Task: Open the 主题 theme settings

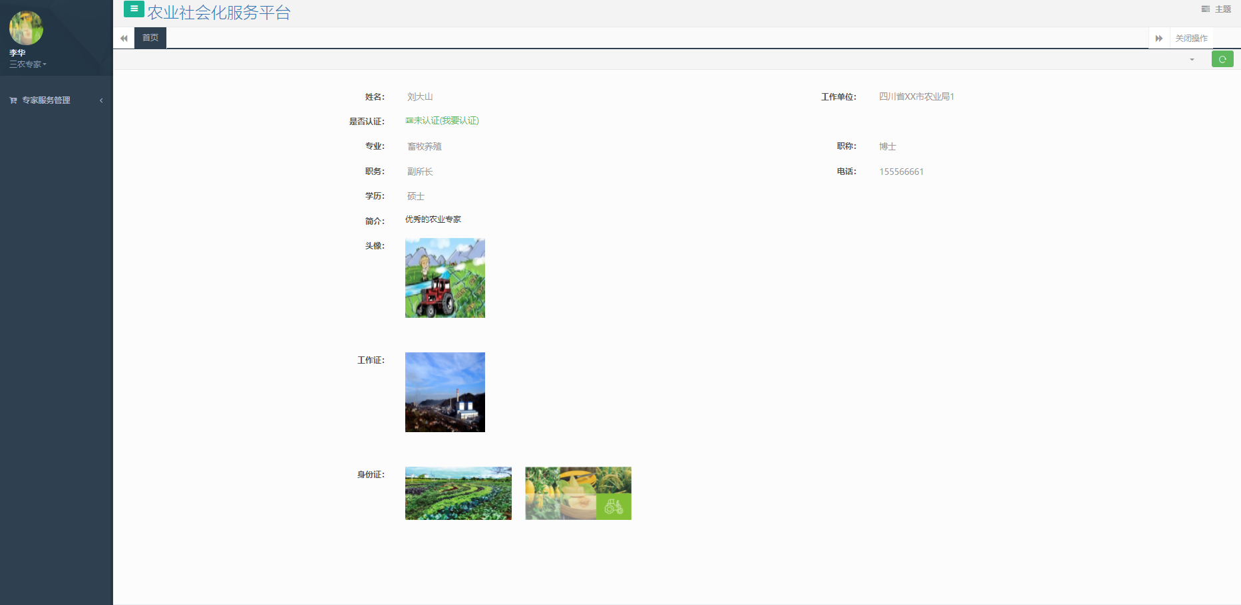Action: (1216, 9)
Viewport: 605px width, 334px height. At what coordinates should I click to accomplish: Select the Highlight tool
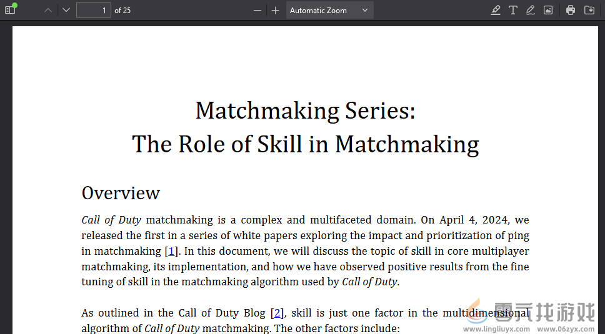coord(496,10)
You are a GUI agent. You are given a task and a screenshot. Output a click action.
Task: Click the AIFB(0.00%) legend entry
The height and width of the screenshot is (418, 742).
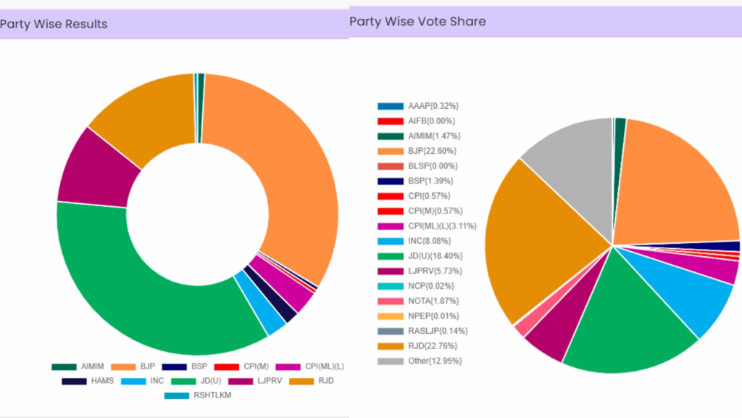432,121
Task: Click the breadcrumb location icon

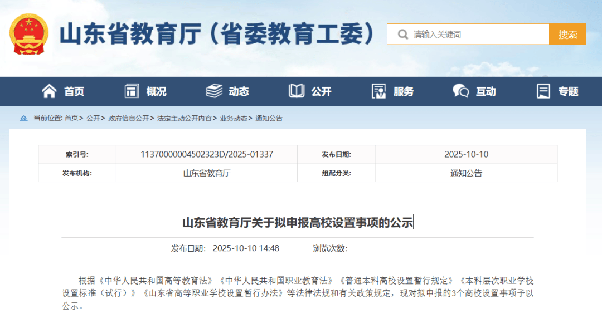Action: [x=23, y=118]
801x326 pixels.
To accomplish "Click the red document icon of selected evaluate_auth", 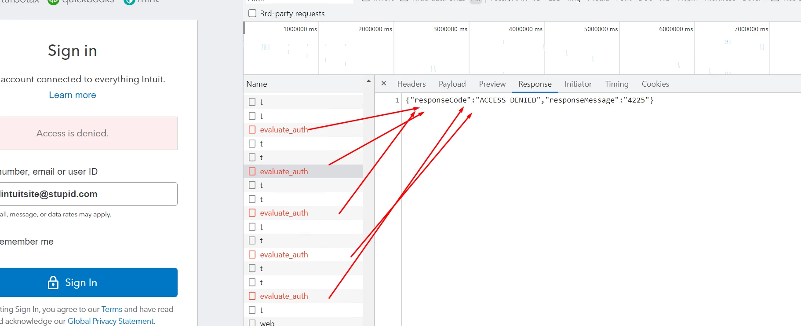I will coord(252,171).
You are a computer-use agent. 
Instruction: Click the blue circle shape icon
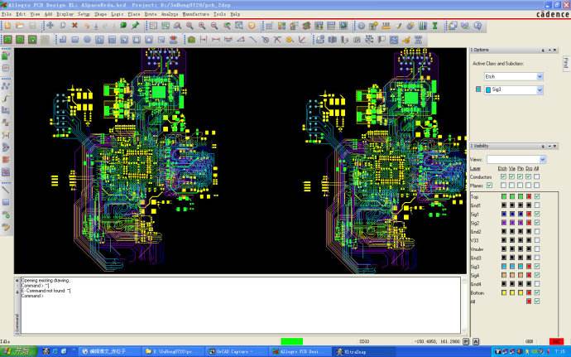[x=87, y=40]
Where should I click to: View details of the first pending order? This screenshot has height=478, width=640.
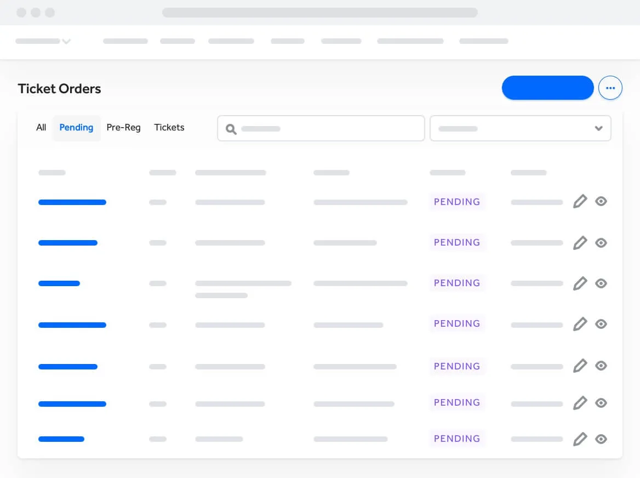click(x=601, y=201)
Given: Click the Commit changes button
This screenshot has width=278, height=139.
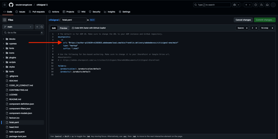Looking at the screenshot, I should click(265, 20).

### To do
Skipping every picture, transcribe exactly the lines above from the one containing "You are a GUI" through the one containing "801x326 pixels.", both included.

### The completed task
You are a GUI agent. You are given a task and a screenshot. Output a click action.
Task: Click the AIFB(0.00%) legend entry
The height and width of the screenshot is (418, 742).
432,121
Task: Click the breadcrumb location icon

Action: [x=23, y=118]
801x326 pixels.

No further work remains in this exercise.